In general, MedTech portfolios should contain all four types of IP:
Patents, such as a medical device, its components, and overall design. Patents have a lifespan of 20 years.
Copyrights, such as written materials, video productions, images and graphic designs. These last for the entire lifespan of the creator, plus another 70 years beyond that date.
Trademarks, such as company and product name, slogans, and domain names. Trademarks do not expire, so long as the owner continues to actively use the trademark.
Trade secrets, such as patient data, negative research, or unique documented insights. These also do not have a specific expiration date, at least as long as the information is kept confidential.
Managing a product portfolio requires a clear and singular vision, one that unites your product development, marketing, and sales teams. To do so, start at the top with your portfolio’s leadership.
This is an oft-overlooked step, as many medical device companies take a by-committee approach to their product portfolio. Or worse, they give ownership of the portfolio to someone who lacks proper financial experience, such as a chief technology officer or lead engineer.
While these folks are no doubt knowledgeable in their respective areas, they may be too product-minded. Not only that, these are also employees with their own busy schedules, resulting in a deprioritization of portfolio management duties.
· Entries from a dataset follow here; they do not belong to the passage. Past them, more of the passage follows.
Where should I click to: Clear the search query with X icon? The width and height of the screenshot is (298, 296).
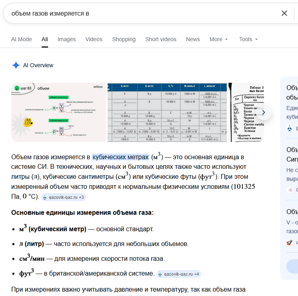click(284, 13)
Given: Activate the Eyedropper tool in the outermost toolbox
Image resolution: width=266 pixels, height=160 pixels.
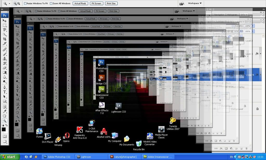Looking at the screenshot, I should 4,111.
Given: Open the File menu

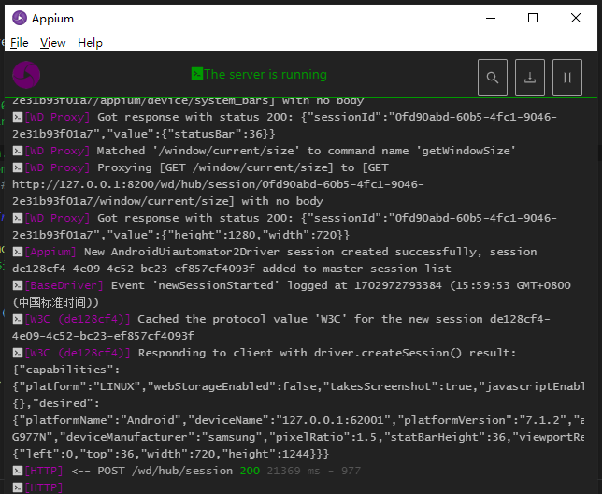Looking at the screenshot, I should pos(20,43).
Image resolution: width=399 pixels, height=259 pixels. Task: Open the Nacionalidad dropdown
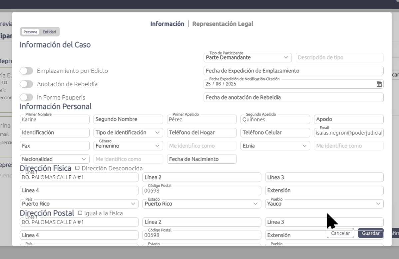click(55, 159)
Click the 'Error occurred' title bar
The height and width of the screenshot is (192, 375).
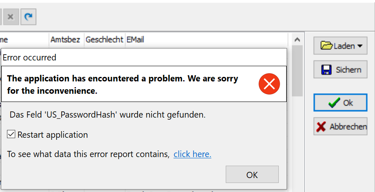tap(144, 58)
The end result is squandered potential for the commercialization of your products.
Instead, the portfolio owner should be someone with a cross-pollinated background in technology, life sciences, and business, who can balance these perspectives and make strategic decisions that align with the company's goals. They should also have the necessary authority to not only communicate decisions, but also to enforce them.
In addition to your portfolio’s manager, you’ll want to involve trusted sources for insight into your IP. A common practice for medical device companies is to hire in-house patent attorneys, whose sole responsibility is advising portfolio leadership, or even managing the portfolio entirely. However, it’s particularly important to choose those with proven experience in a regulated field like MedTech.
Evaluating the IP of a company's product portfolio is a critical step in assessing its value, protecting it from infringement, and securing its future profitability. However, this process can be easier said than done. Assigning a dollar amount to something as intangible as innovative technology is difficult, especially for devices with long product lifecycles.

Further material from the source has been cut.